Some business owners on American Street in Sitka are asking that the city change its status from one-way, back to two-way. The conflict over the downtown route came up at a recent Police and Fire Commission meeting, and commission members weighed in.

American Street runs perpendicular to the city’s main downtown thoroughfare, Lincoln Street, which was closed to traffic this summer during the biggest cruise ship days. And in early May, the city modified American Street to a one-way heading northbound ‘to preserve parking and assist with traffic flow.’ At the time, a city press release said the change would be in place ‘until further notice, for the summer season.’ But while Lincoln Street opened back up to full use in October, American Street technically remains one-way.

Thad Poulson owns the Sitka Sentinel, on American and Barracks Street. He said the public hadn’t been given the appropriate notice about the closure.

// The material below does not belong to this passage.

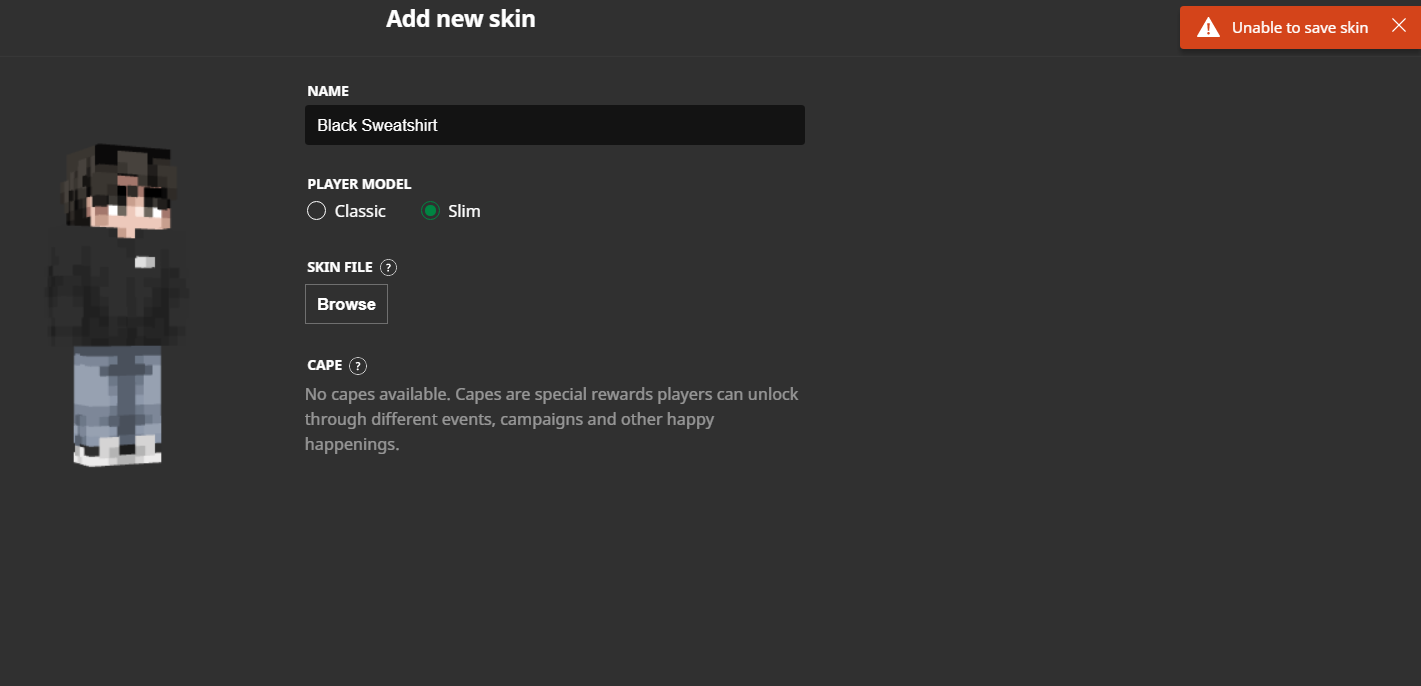The image size is (1421, 686).
Task: Click the "Unable to save skin" error text
Action: coord(1299,28)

“I was surprised on May 13 this year, to learn, after 53 years living and newspaper publishing Sitka, to learn that a downtown street may be changed from two-way to a one-way with no advance notice to the public or to affected individual property owners, of whom I am one. And that is what happened to American Street on that day,” Poulson said. “As to why I should be surprised? The simple answer is it has never happened before, as far as I know”

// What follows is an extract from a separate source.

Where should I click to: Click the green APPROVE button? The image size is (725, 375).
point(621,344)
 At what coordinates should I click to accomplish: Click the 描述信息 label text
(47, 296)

But Stedman Insurance owner Carl Stedman said a lot of drivers hadn’t really noticed the change, and just kept driving both ways.

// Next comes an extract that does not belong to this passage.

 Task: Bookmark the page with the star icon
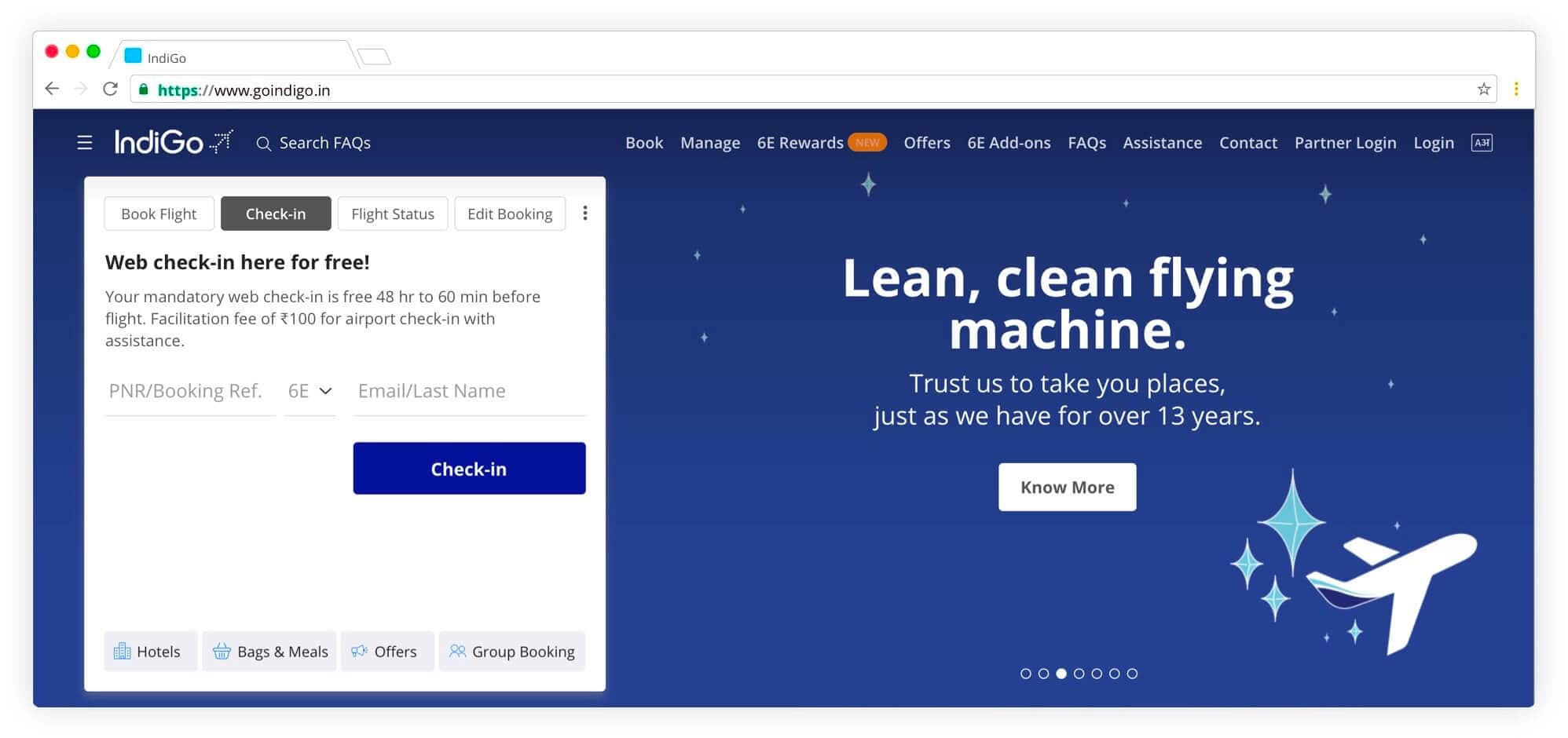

“There’s poor signage, [and] it caused some problems. On American Street intersection with Lincoln Street, there’s a stop sign, still there, facing the wrong way of a one-way street. There’s no one way sign,” Stedman said.

American Street also has parking on one side– Stedman said that needed to be maintained. But he knew there wasn’t necessarily consensus on the traffic.

“There’s not a real good answer to the situation. Doesn’t matter what decision you guys make, it’s probably going to be wrong in some peoples eyes,” Stedman said, and some in the audience laughed. “So, I still feel strongly, it’s worked for 41 years as a two-way street. People just need to go slow, you’ve got to be polite,” he added. “And, you know, when somebody gets a delivery, I can go out the other way and not think I’m breaking the law.”  

When it came time for the commission to consider the item, commission chair Gregg Olson wondered if the street had been reconfigured due to safety concerns and asked if there had been any accidents. Sitka police Lt. John Achee said in the last three years there hadn’t been any accidents reported. As for changing the traffic configuration, Olson said the feedback they’d received from the public was mixed. 

“There’s not unanimity on what people think should happen,” Olson said. “Number one, I don’t know what it is we’re being asked to do. And number two, I don’t know if we know enough to do it.”

Olsen said without more guidance from the city’s Public Works department on why the traffic flow changed, he didn’t know what the commission could do. Commissioner Loyd Platson agreed that some clarification would be helpful.

“Maybe someone from Public Works comes before this body then explains the rationale,” Platson said. “What are the pros for doing it the way that they’re doing? What are the cons for doing it? And explain that to us, if they want us to have the input, and allow the public to be here at that time to ask questions as well.”

Platson however thought the commission could take one step: recommending the street go back to two-way until further information and notice is given to the public. His motion passed unanimously.